Le risorse dei fondi strutturali 2014-2020
Le risorse a disposizione dei Programmi Operativi italiani che poggiano su Fesr e Fse 2014-2020 ammontano a oltre 51 miliardi di euro (rispetto al Pon Iniziativa Occupazione Giovani, che poggia su una dotazione complessiva di 1.513.363.329 euro è stata esclusa dall’analisi la quota ascrivibile all’allocazione specifica Yei – Youth Employment Initiative, del valore di 567.511.248 euro, mentre è stata considerata la restante quota di risorse riferita al Fse) , il 61% proveniente dal sostegno dell’Ue (pari a 31,2 miliardi di euro) ed il restante 39% dalla contropartita nazionale (20,1 miliardi di euro). La quota più ampia di tali risorse, pari al 65,4% (più di 33,5 miliardi di euro), è destinata alle regioni «meno sviluppate» del Paese, ossia Basilicata, Calabria, Campania, Puglia e Sicilia, mentre la parte più ridotta, pari al 5,2%, alle 3 regioni «in transizione» e cioè Abruzzo, Molise e Sardegna. A metà strada, con una dotazione di 15 miliardi (il 29,3%) le restanti regioni, classificate con l’etichetta «più sviluppate». Oltre alle differenti assegnazioni, anche i tassi di cofinanziamento, calcolati come rapporto tra quota europea e dotazione complessiva del Programma, divergono tra le aree: il tasso si attesta al 50% per le regioni «in transizione» e «più sviluppate», mentre al 66% per quelle «meno sviluppate».
La dimensione territoriale dei programmi operativi
Rispetto ai 31 miliardi di euro di sostegno Ue è possibile leggere l’intenzione di destinare risorse a specifiche tipologie di territori da parte dei Po 2014-2020: a livello complessivo per il 53% delle assegnazioni non è previsto, in fase programmatoria, un territorio target, mentre le aree urbane grandi (con più di 50.000 abitanti, dette anche dai regolamenti Ue «densamente popolate») e piccole (tra 5.000 e 50.000 abitanti, dette anche dai regolamenti Ue «mediamente popolate») sono destinatarie rispettivamente del 27% e del 15% delle risorse.
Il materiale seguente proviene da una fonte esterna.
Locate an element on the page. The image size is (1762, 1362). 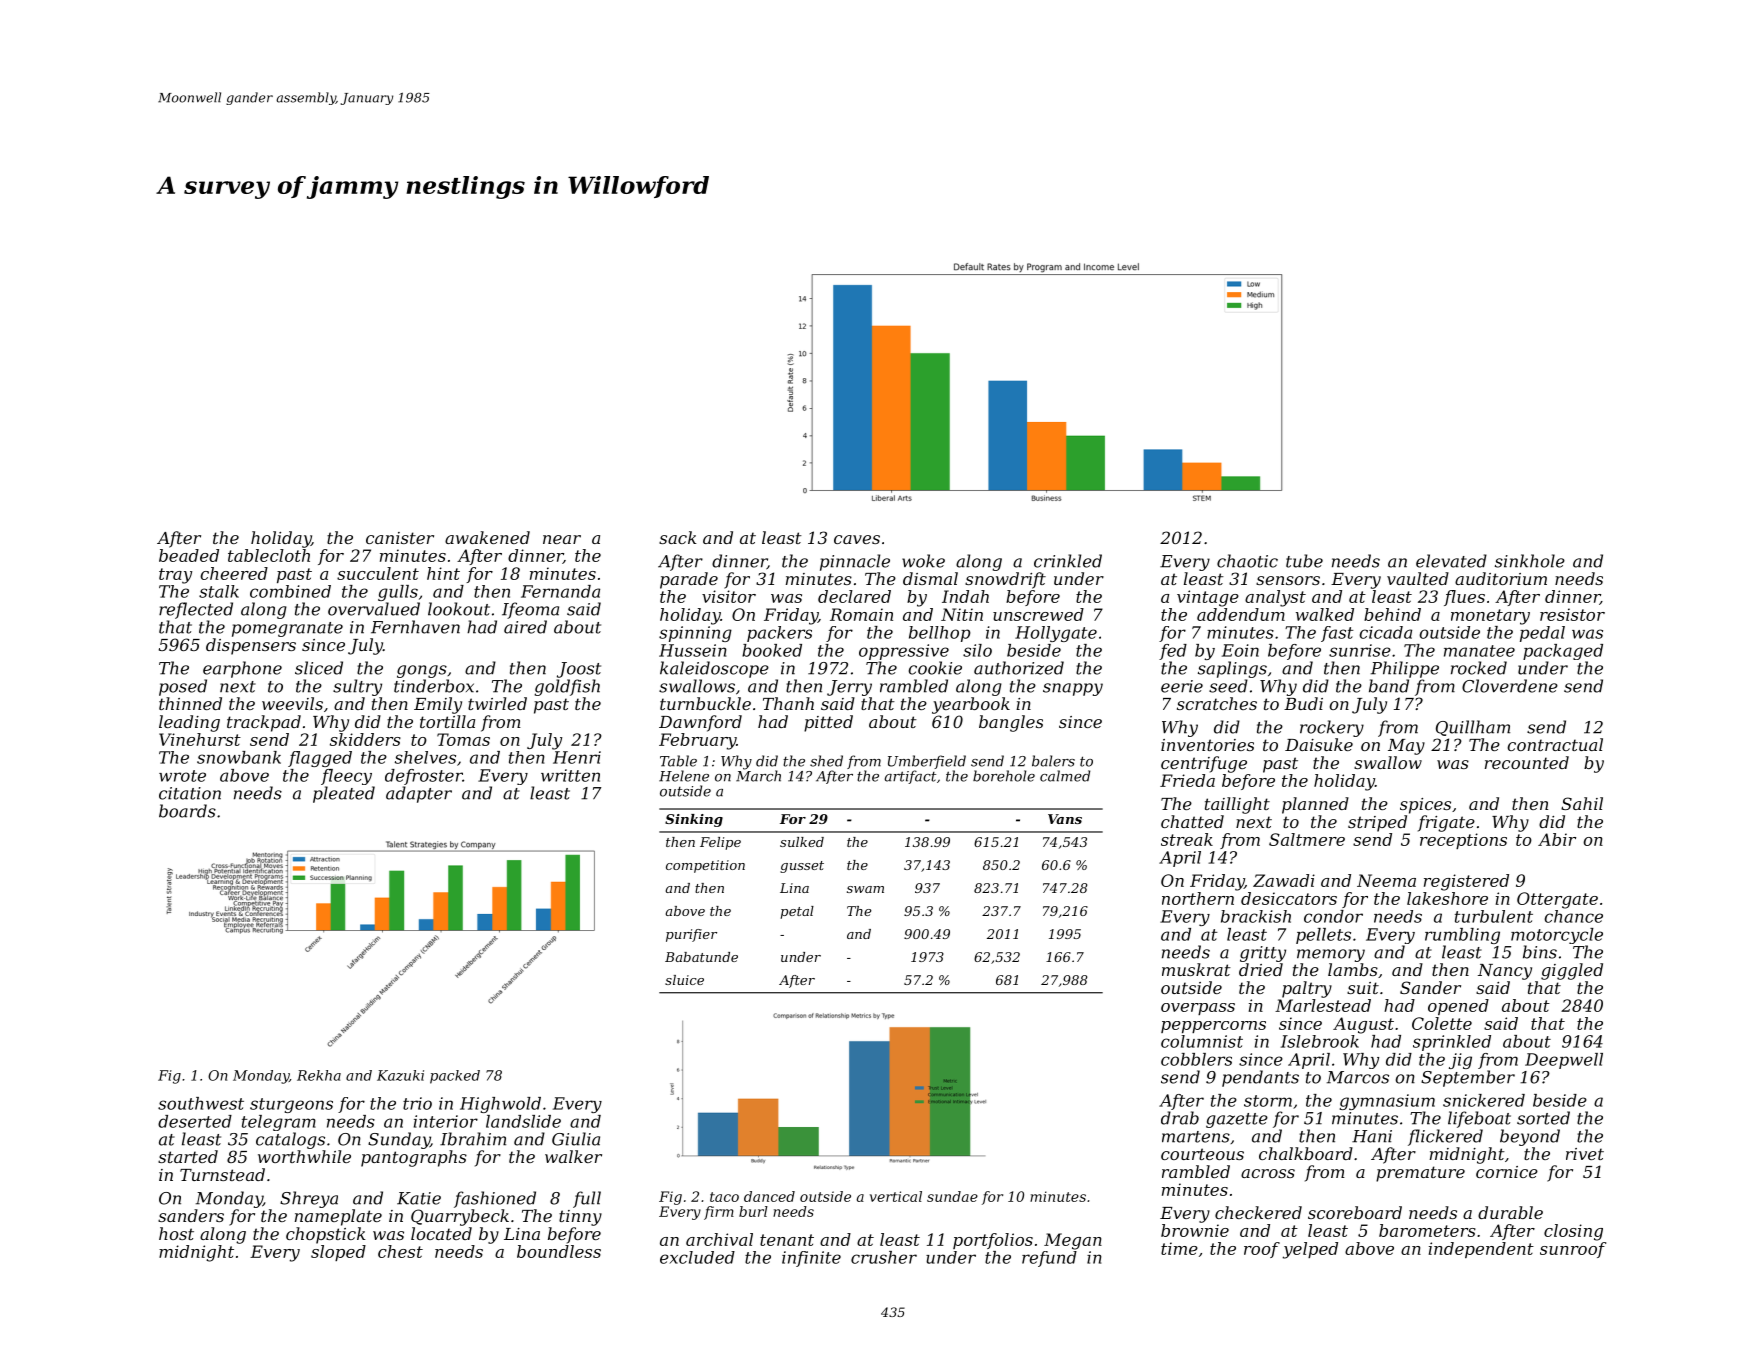
sinkhole is located at coordinates (1530, 561).
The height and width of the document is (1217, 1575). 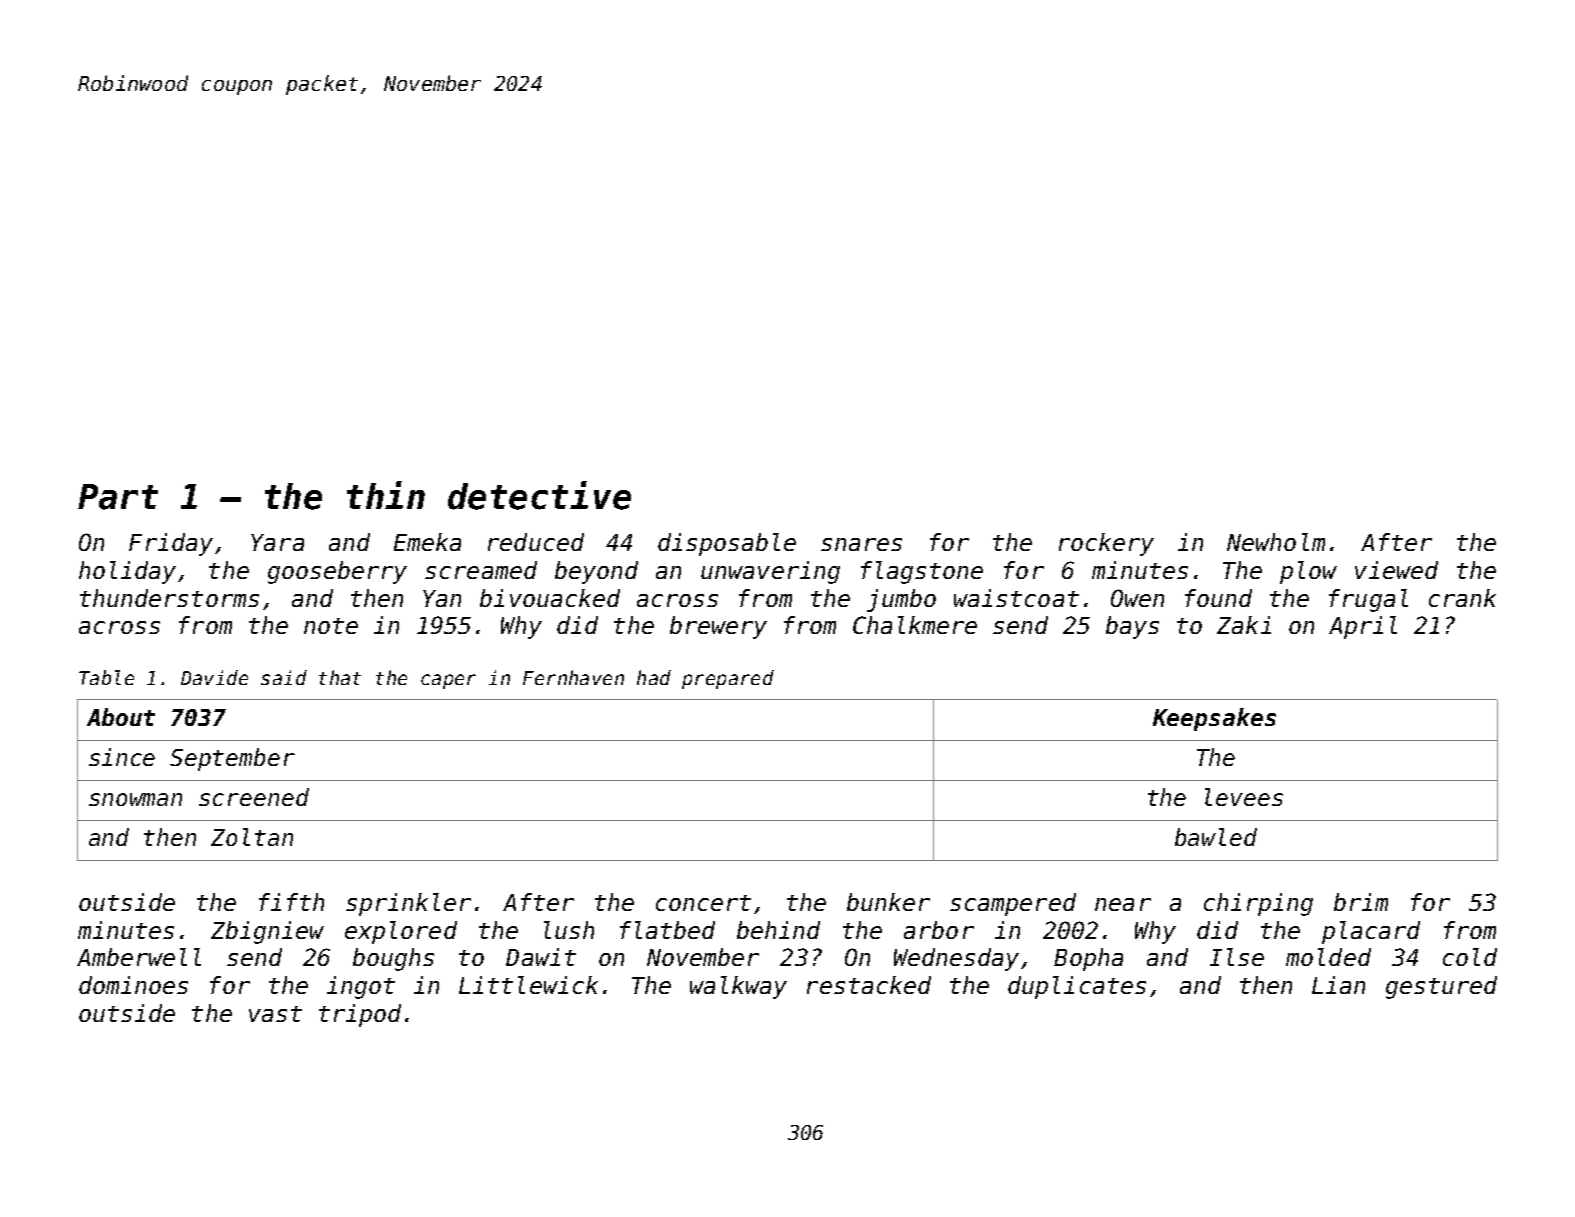 I want to click on vast, so click(x=275, y=1014).
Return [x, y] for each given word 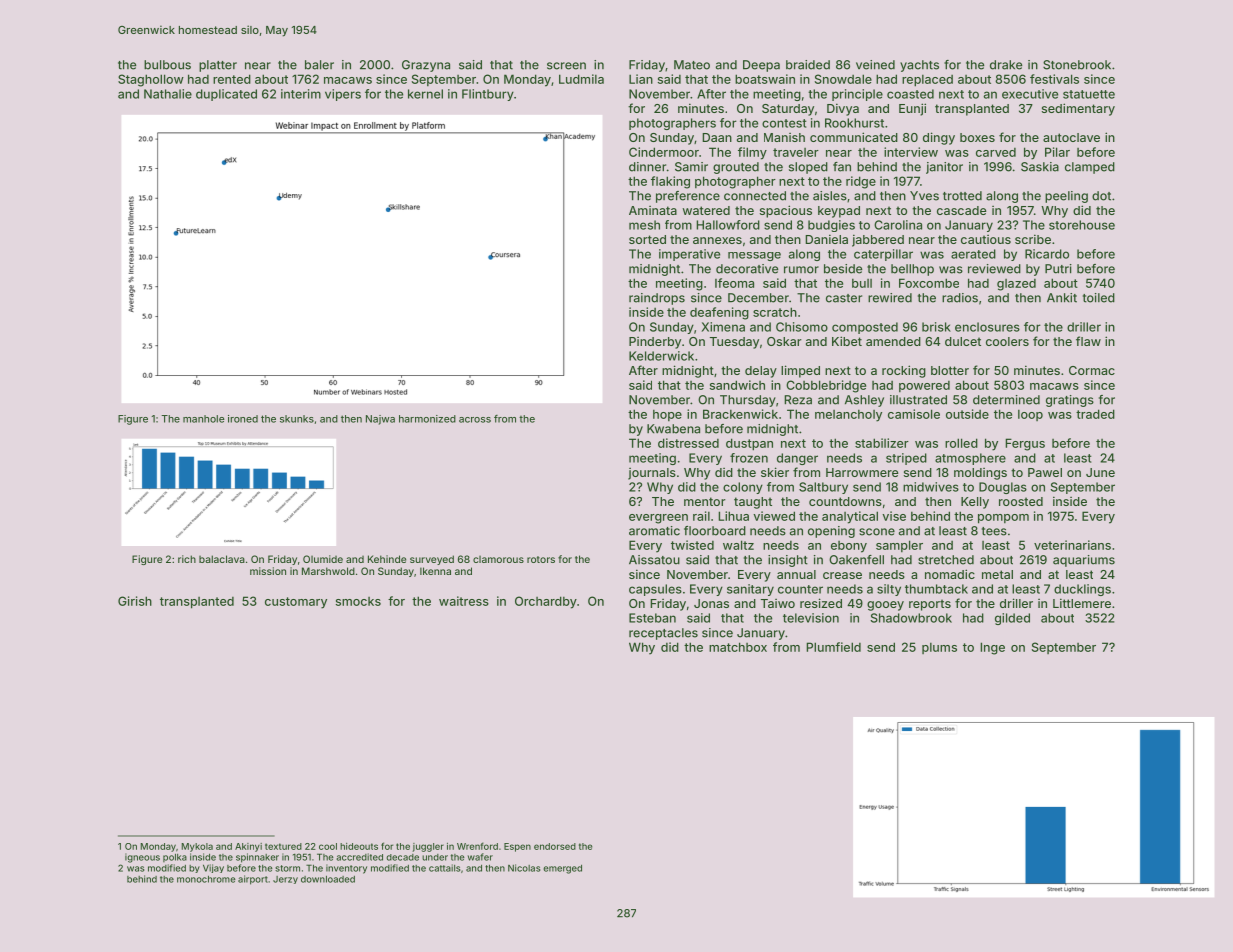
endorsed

Alle aree rurali è indirizzato il 5% del sostegno finanziario europeo. In altre parole poco meno della metà delle risorse cadrà in territori ben definiti ed individuati, con le grandi città e le città medie che diventano di fatto potenziali driver di sviluppo, così come più volte ribadito in sede comunitaria ma senza che l’Italia nel corso di questi anni si sia mai dotata di una Agenda urbana nazionale. Poco più della metà, invece, sembra al momento libera da vincoli territoriali e più concentrata su politiche pubbliche trasversali. Tali proporzioni si modificano in base alle regioni prese in considerazione. In quelle «meno sviluppate» ad esempio si registra una chiara volontà di perimetrare il bersaglio territoriale degli interventi, convogliando quasi un terzo delle risorse Ue (30,3%) nelle aree densamente popolate, il 17% nelle aree mediamente popolate e circa il 6% in quelle rurali. All’opposto, le regioni «più sviluppate» preferiscono non legare il 70% delle risorse europee a specifiche categorie di territorio, optando invece di destinare il 17% dei finanziamenti alle grandi aree urbane, il 9,3% a quelle piccole e meno del 3% alle zone rurali. Una strategia ancora diversa si rileva per i Po delle regioni «in transizione», che si caratterizzano per la scelta di convogliare quasi l’11% delle quote Ue alle aree di campagna, un dato doppio rispetto alla media di tutti i Programmi. Che tutto ciò coincida con una strategia di policy delle singole regioni è auspicabile, che vi sia stata un’azione coordinata con una strategia nazionale non sembra, al momento, rilevarsi né nei fatti né nel risultato finale.
Per quanto concerne invece i meccanismi di erogazione territoriale delle risorse, il tratto comune a quasi tutti i Po riguarda la scelta di non prevedere strumenti specifici di attuazione: il 91% delle risorse non viene infatti ancorato a meccanismi predefiniti. Così dopo anni di discussione in merito all’invito da parte della Commissione al ricorso ad una nuova modalità di assegnazione finalizzata ad accorpare fondi di diversi assi prioritari di uno o più Programmi Operativi per interventi pluridimensionali o tra più settori, l’Iti per l’appunto, i soggetti programmatori sembrano abbiano accolto l’invito in maniera molto, molto tiepida, memori delle grandi criticità già affrontate in materia di programmazione integrata nel precedente ciclo 2007-2013. Nello specifico, si sbilanciano leggermente le regioni «meno sviluppate» e «in transizione», che programmano di ricorrere ad investimenti territoriali integrati per circa il 10% degli importi provenienti dall’Europa, un dato doppio rispetto al 4,6% delle regioni «più sviluppate».